***** READING TEXT

The Gaussian Distribution is a familiar bell-shaped curve that can be described by a function $\mathcal{N}(\mu,\sigma^2)$

Let $x \in R$. If the probability distribution of $x$ is Gaussian with mean $\mu$, variance $\sigma^2$, then:

$$ x \sim \mathcal{N}(\mu, \sigma^2) $$

The little $\sim$ or 'tilde' can be read as **distributed as**.

The Gaussian Distribution is parameterized by a mean and a variance.

Mu, or $\mu$, describes the center of the curve, called the mean. The width of the curve is described by sigma, or $\sigma$, called the standard deviation.

The full function is as follows: $$ \large p(x; \mu, \sigma^2) = \dfrac{1}{\sigma\sqrt{2\pi}}e^{-\dfrac{1}{2}(\dfrac{x - \mu}{\sigma})^2} $$

We can estimate the parameter $\mu$ from a given dataset by simply taking the average of all the examples:

$$ \mu = \frac{1}{m} \sum_{i =1}^{m} x^{(i)} $$ We can estimate the other parameter, $\sigma^2$, with our familiar squared error formula:

$$ \sigma^2 = \frac{1}{m} \sum_{i = 1}{m}(x^{(i)} - \mu)^2 $$

Given a training set of examples ${x^{(1)}, \dots ,x^{(m)}}$ where each example is a vector, $x \in R^n$.

$$
p(x) = p(x_1;\mu_1, \sigma^2_1) p(x_2;\mu_2, \sigma^2_2) \dots p(x_n;\mu_n, \sigma^2_n)
$$
In statistics, this is called an **independence assumption** on the values of the features inside training example $x$.

$$
= \prod_{j=1}^n(x_j; \mu_j, \sigma_j)
$$
**The algorithm**

Choose features $x_i$ that you think might be indicative of anomalous examples.

Fit parameters $\mu_1,\dots,\mu_n$, $\sigma^2_1, \dots, \sigma^2_n$.

Calculate $μ_j=\frac{1}{m}\sum_{i=1}^mx^{(i)}_j$

Calculate $\sigma^2_j = \frac{1}{m} \sum_{i=1}^m (x^{(i)}_j - \mu_j)^2$

Given a new example $x$, compute $p(x)$:

$$ p(x) = \prod_{j=1}^n p(x_j; \mu_j, \sigma^2_j) = \prod_{j=1}^n $$

Anomaly if $p(x)< \epsilon$

A vectorized version of the calculation for $\mu$ is $μ=\frac{1}{m}\sum_{i=1}^{m}x^{(i)}$. You can vectorize $\sigma^2$ similarly.

**********
***** THE DATA

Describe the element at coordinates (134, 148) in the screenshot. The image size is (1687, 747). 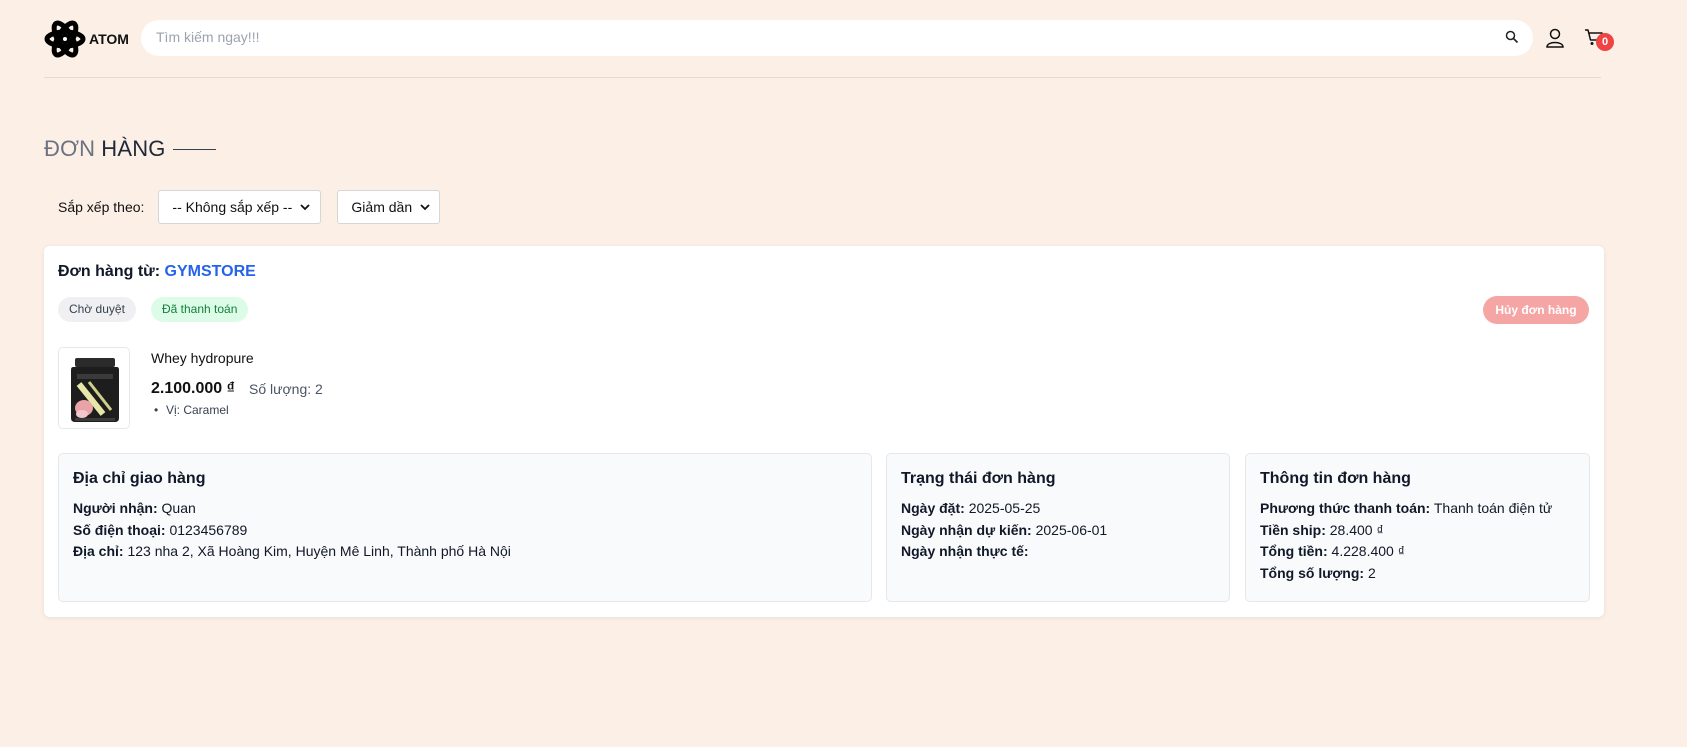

**********

TO-DO ITEM
Pick up the notes on the Gaussian distribution and anomaly detection right after their final sentence and keep writing them.

EXERCISE RESPONSE
To evaluate our learning algorithm, we take some labeled data, categorized into anomalous and non-anomalous examples ($y=0$ if normal, $y=1$ if anomalous).

Among that data, take a large proportion of **good**, non-anomalous data for the training set on which to train $p(x)$.

Then, take a smaller proportion of mixed anomalous and non-anomalous examples (you will usually have many more non-anomalous examples) for your cross-validation and test sets.

For example, we may have a set where 0.2% of the data is anomalous. We take 60% of those examples, all of which are good (y=0) for the training set. We then take 20% of the examples for the cross-validation set (with 0.1% of the anomalous examples) and another 20% from the test set (with another 0.1% of the anomalous).

In other words, we split the data $60/20/20$ training/CV/test and then split the anomalous examples $50/50$ between the CV and test sets.

**Algorithm evaluation:**

Fit model $p(x)$ on training set ${ x^{(1)}, \dots, x^{(m)}} \$ On a cross validation/test example $x$, predict: $$ \begin{align*} & \text{If } p(x) < \epsilon \text{ (anomaly), then } y=1 \ & \text{If } p(x) \ge \epsilon \text{ (normal), then } y=0 \ \end{align*} $$ Possible evaluation metrics (see Machine Learning System Design):

- True positive, false positive, false negative, true negative.
- Precision/recall
- F1 score

Note that we use the cross-validation set to choose parameter $ϵ$

The features will greatly affect how well your anomaly detection algorithm works.

We can check that our features are **gaussian** by plotting a histogram of our data and checking for the bell-shaped curve.

Some **transforms** we can try on an example feature x that does not have the bell-shaped curve are:

- $log(x)$
- $log(x+1)$
- $log(x+c)$ for some constant
- $\sqrt{x}$
- $x^{1/3}$

We can play with each of these to try and achieve the gaussian shape in our data.

There is an **error analysis procedure** for anomaly detection that is very similar to the one in supervised learning.

Our goal is for $p(x)$ to be large for normal examples and small for anomalous examples.

One common problem is when $p(x)$ is similar for both types of examples. In this case, you need to examine the anomalous examples that are giving high probability in detail and try to figure out new features that will better distinguish the data.

In general, choose features that might take on unusually large or small values in the event of an anomaly.

The multivariate gaussian distribution is an extension of anomaly detection and may (or may not) catch more anomalies.

Instead of modeling $p(x_1) ,p(x_2),\dots$ separately, we will model $p(x)$ all in one go. Our parameters will be: $\mu \in \mathbb{R}^n$ and $\Sigma \in \mathbb{R}^{n \times n}$ $$ p(x; \mu, \Sigma) = \frac{1}{(2\pi)^{n/2} |{\Sigma}|^{1/2}}exp\left( -\frac{1}{2}(x - \mu)^T \Sigma^{-1}(x - \mu)\right) $$

The important effect is that we can model oblong gaussian contours, allowing us to better fit data that might not fit into the normal circular contours.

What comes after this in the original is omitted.